* Task goal *
Copy out, from the data, each line containing the string "marker".

* Stored records *
:::::

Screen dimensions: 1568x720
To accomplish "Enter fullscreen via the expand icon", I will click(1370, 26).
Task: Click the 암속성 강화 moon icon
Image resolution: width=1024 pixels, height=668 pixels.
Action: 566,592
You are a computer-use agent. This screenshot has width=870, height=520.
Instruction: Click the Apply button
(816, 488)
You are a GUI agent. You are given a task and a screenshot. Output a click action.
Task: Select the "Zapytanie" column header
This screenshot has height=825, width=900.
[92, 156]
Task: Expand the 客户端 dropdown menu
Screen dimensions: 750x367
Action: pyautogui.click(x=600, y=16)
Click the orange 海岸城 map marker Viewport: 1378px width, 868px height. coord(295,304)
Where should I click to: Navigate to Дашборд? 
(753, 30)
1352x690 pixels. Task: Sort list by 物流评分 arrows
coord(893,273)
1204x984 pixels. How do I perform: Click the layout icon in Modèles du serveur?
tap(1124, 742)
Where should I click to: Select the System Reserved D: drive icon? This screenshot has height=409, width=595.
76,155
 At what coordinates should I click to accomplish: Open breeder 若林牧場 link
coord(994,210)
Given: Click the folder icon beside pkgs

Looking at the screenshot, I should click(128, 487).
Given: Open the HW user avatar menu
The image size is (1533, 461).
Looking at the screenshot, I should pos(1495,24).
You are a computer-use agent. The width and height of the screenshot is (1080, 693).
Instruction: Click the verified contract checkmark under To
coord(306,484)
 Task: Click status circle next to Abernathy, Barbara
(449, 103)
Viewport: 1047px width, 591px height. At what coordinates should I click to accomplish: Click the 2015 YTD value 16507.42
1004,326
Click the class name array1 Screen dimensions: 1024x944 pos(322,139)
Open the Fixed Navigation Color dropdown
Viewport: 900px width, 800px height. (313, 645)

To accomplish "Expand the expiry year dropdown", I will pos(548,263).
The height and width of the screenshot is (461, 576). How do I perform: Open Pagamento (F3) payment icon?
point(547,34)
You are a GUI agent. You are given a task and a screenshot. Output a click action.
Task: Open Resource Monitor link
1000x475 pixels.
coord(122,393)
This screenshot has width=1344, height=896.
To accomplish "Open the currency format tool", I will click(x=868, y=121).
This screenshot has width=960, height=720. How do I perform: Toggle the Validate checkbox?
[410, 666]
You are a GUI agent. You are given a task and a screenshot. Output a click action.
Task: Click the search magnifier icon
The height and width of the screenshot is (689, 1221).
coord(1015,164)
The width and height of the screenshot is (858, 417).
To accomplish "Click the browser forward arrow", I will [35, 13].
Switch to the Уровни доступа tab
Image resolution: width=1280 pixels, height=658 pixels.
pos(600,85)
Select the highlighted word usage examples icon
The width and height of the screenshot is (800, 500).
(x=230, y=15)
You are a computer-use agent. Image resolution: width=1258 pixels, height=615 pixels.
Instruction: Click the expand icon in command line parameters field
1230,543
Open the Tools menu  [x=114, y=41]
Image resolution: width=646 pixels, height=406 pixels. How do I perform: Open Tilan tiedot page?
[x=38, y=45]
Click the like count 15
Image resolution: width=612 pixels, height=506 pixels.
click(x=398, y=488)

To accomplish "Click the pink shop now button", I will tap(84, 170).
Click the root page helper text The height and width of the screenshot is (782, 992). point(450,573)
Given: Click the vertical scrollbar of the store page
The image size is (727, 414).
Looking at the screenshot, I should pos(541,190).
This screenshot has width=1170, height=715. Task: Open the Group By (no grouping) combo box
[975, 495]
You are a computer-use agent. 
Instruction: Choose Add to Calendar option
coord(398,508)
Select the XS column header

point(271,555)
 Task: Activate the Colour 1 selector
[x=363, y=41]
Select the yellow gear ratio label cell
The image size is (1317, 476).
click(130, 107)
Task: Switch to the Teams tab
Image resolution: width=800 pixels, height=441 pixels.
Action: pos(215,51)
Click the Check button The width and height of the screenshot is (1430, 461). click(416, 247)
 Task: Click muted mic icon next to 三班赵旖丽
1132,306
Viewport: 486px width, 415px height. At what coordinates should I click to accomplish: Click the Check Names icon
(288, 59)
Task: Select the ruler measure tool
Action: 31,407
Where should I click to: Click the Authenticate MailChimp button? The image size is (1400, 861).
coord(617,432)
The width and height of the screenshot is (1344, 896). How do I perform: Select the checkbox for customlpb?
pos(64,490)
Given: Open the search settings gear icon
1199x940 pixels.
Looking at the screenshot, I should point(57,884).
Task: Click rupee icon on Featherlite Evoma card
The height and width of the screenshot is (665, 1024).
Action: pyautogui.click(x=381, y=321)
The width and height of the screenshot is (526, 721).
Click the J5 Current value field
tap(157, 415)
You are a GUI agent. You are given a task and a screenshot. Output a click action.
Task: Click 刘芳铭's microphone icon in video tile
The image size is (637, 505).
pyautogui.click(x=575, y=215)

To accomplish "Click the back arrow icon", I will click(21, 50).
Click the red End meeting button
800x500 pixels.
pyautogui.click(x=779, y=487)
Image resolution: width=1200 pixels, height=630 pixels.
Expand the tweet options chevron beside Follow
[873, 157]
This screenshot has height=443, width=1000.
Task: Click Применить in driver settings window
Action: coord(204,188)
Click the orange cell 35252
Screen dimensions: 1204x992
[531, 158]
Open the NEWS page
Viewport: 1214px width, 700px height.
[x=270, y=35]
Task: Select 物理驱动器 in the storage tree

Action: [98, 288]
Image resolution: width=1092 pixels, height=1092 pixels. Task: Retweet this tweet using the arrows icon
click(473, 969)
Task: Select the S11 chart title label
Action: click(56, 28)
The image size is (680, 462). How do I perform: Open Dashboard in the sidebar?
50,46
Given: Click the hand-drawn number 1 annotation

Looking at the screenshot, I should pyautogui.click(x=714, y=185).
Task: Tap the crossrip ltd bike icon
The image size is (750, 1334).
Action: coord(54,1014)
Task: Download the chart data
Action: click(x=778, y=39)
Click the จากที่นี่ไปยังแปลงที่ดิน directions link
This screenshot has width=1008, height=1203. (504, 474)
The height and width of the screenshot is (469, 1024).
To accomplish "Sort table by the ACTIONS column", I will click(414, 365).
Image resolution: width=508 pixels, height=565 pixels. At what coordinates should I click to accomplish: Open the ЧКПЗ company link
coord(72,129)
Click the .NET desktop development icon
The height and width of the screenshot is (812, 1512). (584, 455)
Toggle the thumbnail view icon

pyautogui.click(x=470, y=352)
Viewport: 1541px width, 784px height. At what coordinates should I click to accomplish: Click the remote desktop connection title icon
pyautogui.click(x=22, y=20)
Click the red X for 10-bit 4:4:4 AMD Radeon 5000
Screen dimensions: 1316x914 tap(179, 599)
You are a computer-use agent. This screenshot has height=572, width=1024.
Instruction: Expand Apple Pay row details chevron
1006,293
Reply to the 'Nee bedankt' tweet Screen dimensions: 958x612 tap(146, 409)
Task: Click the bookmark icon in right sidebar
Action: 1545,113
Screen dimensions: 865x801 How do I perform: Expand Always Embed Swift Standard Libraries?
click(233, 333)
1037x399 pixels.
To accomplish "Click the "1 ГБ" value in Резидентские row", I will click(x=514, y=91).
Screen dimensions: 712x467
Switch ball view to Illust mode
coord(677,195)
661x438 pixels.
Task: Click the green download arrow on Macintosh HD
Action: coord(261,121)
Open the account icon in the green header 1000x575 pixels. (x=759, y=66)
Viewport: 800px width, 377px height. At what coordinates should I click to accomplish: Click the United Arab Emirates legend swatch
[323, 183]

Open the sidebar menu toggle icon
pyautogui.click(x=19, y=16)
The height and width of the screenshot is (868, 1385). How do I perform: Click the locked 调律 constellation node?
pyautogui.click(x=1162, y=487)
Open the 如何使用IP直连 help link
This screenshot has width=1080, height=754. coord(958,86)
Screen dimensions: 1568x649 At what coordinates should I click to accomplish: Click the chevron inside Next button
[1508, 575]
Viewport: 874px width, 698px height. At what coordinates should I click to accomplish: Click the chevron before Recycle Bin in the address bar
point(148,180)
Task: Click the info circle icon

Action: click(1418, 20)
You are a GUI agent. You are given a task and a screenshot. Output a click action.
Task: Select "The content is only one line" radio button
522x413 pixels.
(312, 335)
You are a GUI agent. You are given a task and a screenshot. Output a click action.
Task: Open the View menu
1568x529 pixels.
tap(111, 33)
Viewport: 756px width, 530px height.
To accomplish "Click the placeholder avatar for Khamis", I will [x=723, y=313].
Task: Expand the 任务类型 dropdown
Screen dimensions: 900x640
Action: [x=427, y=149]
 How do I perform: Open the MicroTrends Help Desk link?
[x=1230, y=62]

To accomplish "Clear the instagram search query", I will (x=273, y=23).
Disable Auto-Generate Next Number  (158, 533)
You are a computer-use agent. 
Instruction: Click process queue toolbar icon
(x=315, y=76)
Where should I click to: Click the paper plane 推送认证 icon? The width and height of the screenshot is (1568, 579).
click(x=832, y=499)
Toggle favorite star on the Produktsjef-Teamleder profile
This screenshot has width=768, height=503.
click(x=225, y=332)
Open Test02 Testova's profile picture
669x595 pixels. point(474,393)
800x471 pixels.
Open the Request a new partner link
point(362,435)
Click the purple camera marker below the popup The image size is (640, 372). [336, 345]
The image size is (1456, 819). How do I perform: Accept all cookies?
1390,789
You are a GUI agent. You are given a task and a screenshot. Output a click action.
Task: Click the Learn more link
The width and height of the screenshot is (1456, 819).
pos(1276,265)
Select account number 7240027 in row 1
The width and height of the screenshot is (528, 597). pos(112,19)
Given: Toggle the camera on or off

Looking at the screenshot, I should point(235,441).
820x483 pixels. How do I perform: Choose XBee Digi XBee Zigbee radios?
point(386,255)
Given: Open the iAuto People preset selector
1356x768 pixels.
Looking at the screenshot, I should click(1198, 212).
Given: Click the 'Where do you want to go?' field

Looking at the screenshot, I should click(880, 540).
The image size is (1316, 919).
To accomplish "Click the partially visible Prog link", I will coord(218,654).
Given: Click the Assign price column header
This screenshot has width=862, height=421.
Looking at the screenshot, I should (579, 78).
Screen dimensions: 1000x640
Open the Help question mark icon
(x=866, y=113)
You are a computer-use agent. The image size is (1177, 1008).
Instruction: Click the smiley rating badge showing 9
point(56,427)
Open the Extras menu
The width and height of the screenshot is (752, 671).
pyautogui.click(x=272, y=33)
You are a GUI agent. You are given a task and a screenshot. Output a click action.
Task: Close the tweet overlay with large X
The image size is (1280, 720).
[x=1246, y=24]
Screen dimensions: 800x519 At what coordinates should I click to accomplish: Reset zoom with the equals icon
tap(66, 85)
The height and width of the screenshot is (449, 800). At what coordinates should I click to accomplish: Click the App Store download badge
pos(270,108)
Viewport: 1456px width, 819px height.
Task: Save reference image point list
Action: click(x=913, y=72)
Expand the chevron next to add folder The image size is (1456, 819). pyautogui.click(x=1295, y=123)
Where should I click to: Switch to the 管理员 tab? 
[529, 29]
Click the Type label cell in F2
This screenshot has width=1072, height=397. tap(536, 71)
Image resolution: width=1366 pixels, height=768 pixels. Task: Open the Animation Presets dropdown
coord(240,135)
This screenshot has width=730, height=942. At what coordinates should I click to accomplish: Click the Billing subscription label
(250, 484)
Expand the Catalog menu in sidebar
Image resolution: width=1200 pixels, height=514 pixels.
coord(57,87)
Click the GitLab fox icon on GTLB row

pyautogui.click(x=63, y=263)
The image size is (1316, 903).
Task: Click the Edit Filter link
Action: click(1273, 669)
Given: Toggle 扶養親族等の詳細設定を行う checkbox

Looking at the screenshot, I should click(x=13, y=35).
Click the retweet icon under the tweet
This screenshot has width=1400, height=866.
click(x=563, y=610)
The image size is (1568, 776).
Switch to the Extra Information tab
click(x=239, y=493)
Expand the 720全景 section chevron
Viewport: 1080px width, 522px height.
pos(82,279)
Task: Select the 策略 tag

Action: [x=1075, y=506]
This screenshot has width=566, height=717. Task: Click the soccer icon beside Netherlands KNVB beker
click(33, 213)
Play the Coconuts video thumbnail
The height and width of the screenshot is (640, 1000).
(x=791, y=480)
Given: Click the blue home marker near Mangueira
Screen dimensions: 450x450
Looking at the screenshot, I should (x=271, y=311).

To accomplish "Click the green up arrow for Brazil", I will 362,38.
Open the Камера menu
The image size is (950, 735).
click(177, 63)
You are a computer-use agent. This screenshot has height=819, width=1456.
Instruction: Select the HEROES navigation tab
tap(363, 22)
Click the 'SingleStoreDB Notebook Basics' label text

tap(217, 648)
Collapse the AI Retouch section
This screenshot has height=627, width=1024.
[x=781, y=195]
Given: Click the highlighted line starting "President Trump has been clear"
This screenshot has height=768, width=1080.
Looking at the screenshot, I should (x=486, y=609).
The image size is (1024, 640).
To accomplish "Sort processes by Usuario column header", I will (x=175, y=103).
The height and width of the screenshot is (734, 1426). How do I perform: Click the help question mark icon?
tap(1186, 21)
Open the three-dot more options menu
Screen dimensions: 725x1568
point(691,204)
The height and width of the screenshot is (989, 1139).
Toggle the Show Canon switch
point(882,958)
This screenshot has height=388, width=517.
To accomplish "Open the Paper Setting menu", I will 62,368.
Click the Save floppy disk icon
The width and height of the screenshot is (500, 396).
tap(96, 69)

:::::

* Response *
Click the orange 海岸城 map marker Viewport: 1378px width, 868px height. coord(295,304)
Click the purple camera marker below the popup The image size is (640, 372). [336, 345]
Given: Click the blue home marker near Mangueira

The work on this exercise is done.